** TASK REQUIREMENTS **
All of the data should be output character for character, except the pictures.

(Data items)
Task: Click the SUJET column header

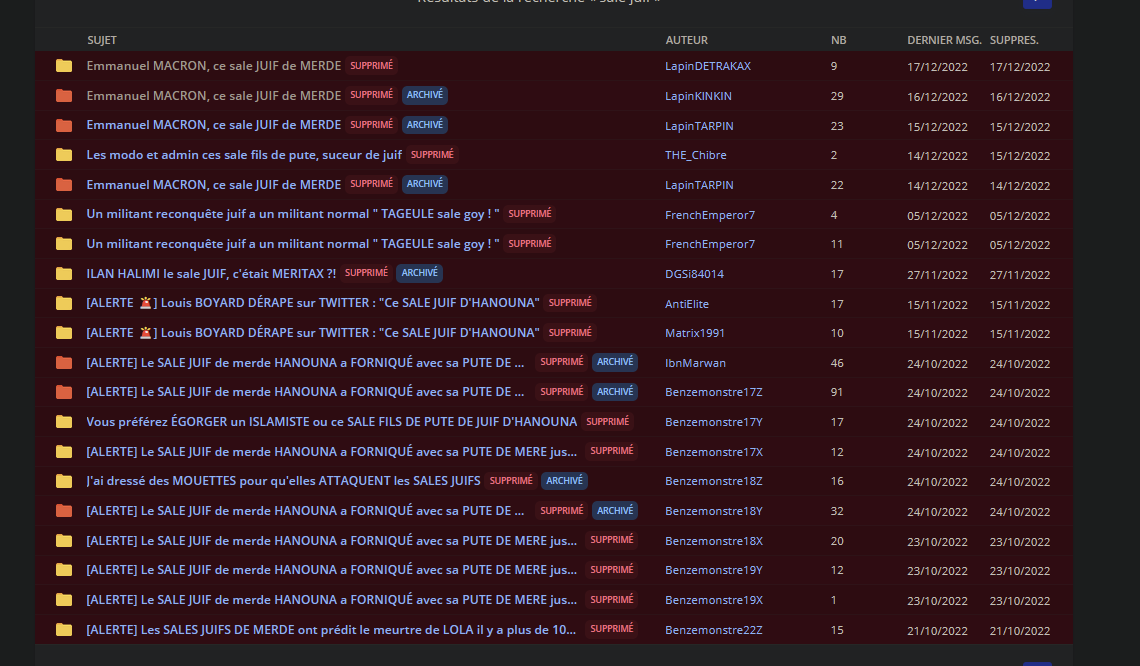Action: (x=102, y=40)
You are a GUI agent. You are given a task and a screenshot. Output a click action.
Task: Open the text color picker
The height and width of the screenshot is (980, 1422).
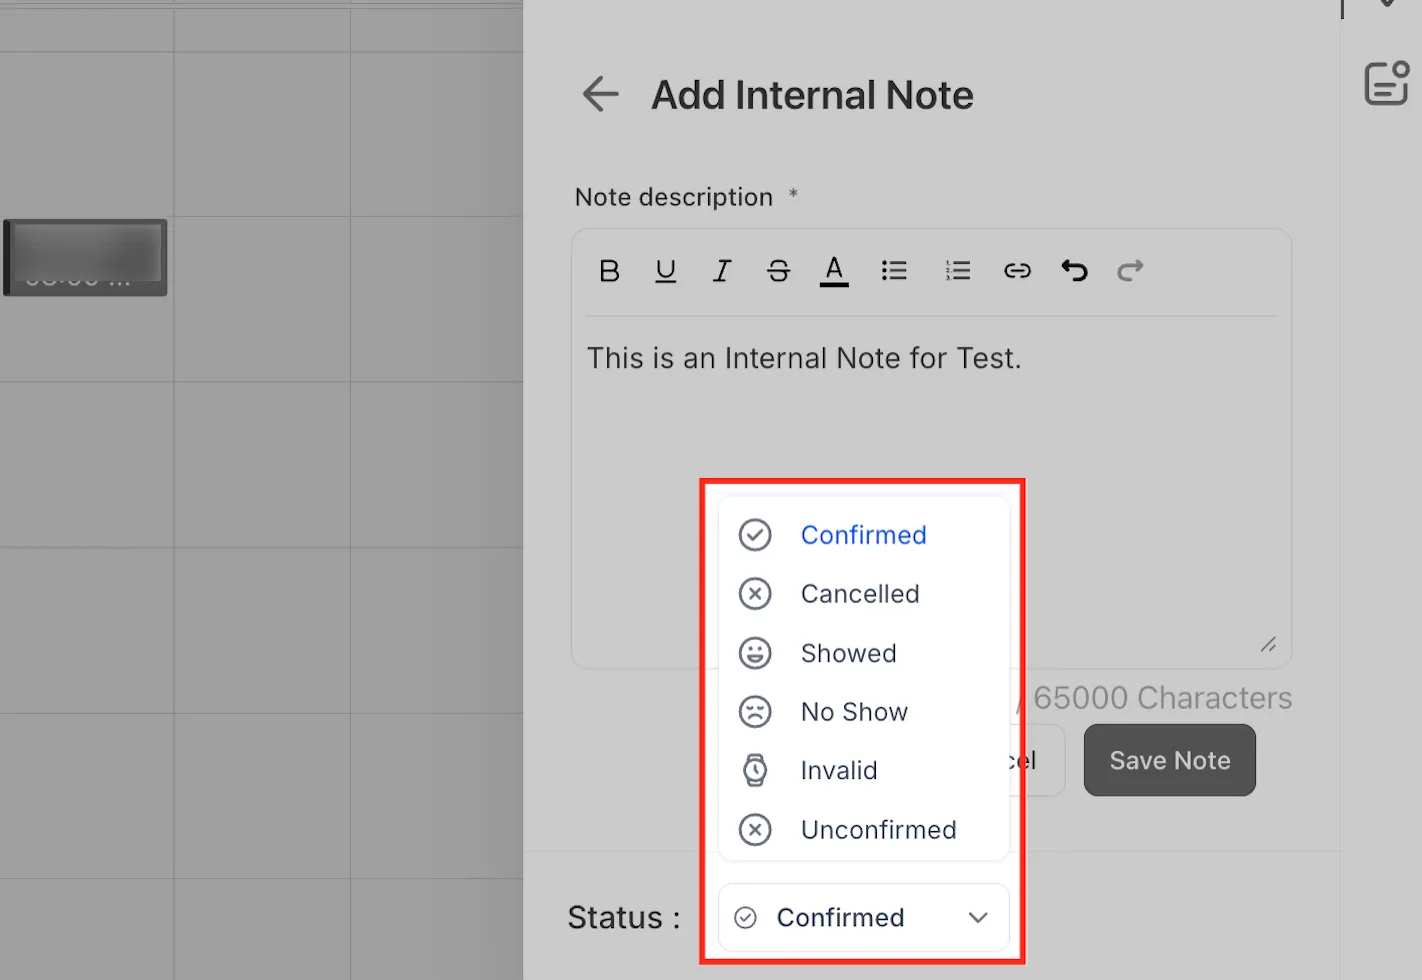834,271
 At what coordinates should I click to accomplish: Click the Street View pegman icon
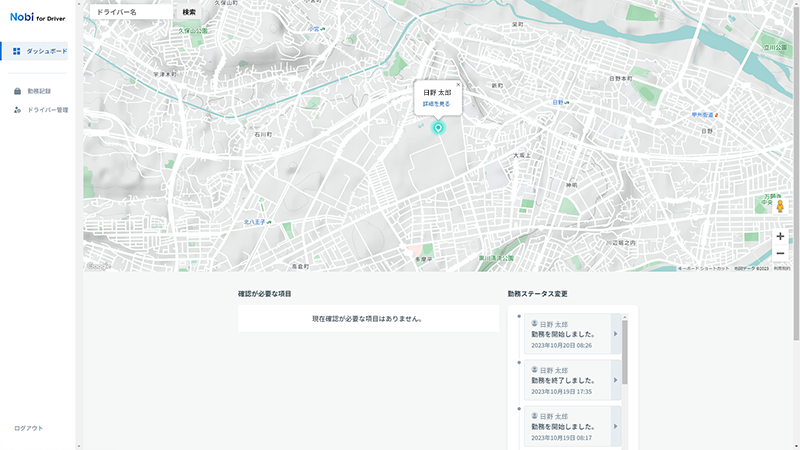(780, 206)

** RESPONSE FOR THIS EXERCISE **
Task: Click the SUJET column header

Action: (x=102, y=40)
You are a GUI agent. You are given a task and a screenshot. Output a click action.
Task: Open the text color picker
The height and width of the screenshot is (980, 1422).
834,271
 At what coordinates should I click to accomplish: Click the Street View pegman icon
(780, 206)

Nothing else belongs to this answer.